We found the second part of the Jewish museum in Judenplatz. In front of the building was the Holocaust Memorial, a very unique rectangular structure that looked like bookcases filled with books. On the plinth around it, the names of the large camps were etched. The exhibit was about the Jews in medieval Vienna before they were expelled in 1420 by Albrecht.

                                          

One part of display was the computerized 3D virtual trip through the Jewish quarter. The significant buildings were isolated and shown in cross section so that the interior was visible. I tried to film the exhibit, but my battery died. I hope that the video will be watchable. Directly beneath the Holocaust Memorial were the archeological remains of the first synagogue that was described in the virtual tour. It was a unique exhibit and we were so glad that we were able to visit.

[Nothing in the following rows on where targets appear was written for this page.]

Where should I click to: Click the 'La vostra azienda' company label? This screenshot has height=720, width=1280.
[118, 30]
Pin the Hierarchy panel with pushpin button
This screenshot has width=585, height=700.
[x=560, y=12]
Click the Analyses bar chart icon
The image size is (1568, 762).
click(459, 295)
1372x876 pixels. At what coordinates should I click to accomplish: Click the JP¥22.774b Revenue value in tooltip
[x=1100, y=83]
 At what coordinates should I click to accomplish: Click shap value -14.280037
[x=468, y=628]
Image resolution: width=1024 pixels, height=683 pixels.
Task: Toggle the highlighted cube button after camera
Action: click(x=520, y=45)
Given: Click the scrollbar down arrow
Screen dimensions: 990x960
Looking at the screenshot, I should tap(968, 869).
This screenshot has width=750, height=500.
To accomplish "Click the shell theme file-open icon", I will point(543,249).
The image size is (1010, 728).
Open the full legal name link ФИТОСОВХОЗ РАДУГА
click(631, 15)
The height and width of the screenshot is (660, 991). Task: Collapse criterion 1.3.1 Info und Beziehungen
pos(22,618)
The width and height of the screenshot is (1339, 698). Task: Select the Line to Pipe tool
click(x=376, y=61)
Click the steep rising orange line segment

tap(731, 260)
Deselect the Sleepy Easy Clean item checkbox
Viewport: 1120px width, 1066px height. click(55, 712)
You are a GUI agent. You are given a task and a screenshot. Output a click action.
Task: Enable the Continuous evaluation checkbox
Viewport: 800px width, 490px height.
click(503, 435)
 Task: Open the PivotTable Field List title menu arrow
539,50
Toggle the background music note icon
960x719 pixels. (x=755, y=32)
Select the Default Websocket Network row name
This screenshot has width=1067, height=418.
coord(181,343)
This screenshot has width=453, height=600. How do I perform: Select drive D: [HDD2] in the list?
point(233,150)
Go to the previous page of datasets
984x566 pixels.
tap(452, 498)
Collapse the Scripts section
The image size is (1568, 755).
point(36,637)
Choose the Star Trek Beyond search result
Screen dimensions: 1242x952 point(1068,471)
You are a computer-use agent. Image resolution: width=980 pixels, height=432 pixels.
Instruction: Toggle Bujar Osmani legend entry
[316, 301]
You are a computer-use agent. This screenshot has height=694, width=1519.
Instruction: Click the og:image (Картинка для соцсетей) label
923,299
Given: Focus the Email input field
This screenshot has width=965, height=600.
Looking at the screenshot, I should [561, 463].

                                           Medieval Tapestry

                                         First synagogue in Vienna

 With the time left, we tracked back to the Albertina and the Matisse exhibit. To get there we walked the length of the main street. It was a wide pedestrian boulevard with all the high-end shops. Fortunately, all the stores except souvenir shops were closed so there was more time for the museums. The gallery used to be a palace as well. We only had time for the one exhibit, but it was amazing. Gila was like a child who had won the Willie Wonka's golden ticket. Even the walls were beautifully painted in a deeper purple and white. The colours were so vibrant. Watching and listening to Gila's reactions to the work of Matisse and his peers was an education for me and I was able to see and appreciate the art with a totally new perspective.

Unfortunately, the time was passing more quickly than we would have liked and I had to take on the role of the nag and the bitch to ensure that we made it to the location of the bus that was to take us back to the ship. Of course, Gila was constantly noticing things that pulled her away from my objective of getting to the bus. I developed a new strategy. Whenever Gila wanted to stop, I said no and did not stop. I just kept walking although I did slow down until she caught up. We hadn't had lunch and she wanted to stop for a hot dog. I told her that if we reached the bus on time, the reward would be the McDonalds found at our meeting place. We actually made it with 15 minutes to spare. In a lot, we saw a series of buses and assumed one was ours. While Gila looked for food, I headed to the buses to find that none of them were Gate 1 vehicles. I began to wander further along the street and noticed a Gate 1 sign beckoning me alluringly from the doorway. I then had to find Gila to make sure she didn't go to the wrong place. Ironically, when Gila reached the bus, the driver would not allow food on the bus and Gila had to eat her doner on the sidewalk.


                                                    
                                                        Location of our bus 

The ride back to the boat was uneventful. When it was time to exit the bus, I found that I was so stiff I could barely walk. A shower helped to refresh me but did little about my stiffness. Dinner  improved my mood, but I'm hoping that I will not need a wheelchair to do the tour of Budapest tomorrow. We are now in the home stretch.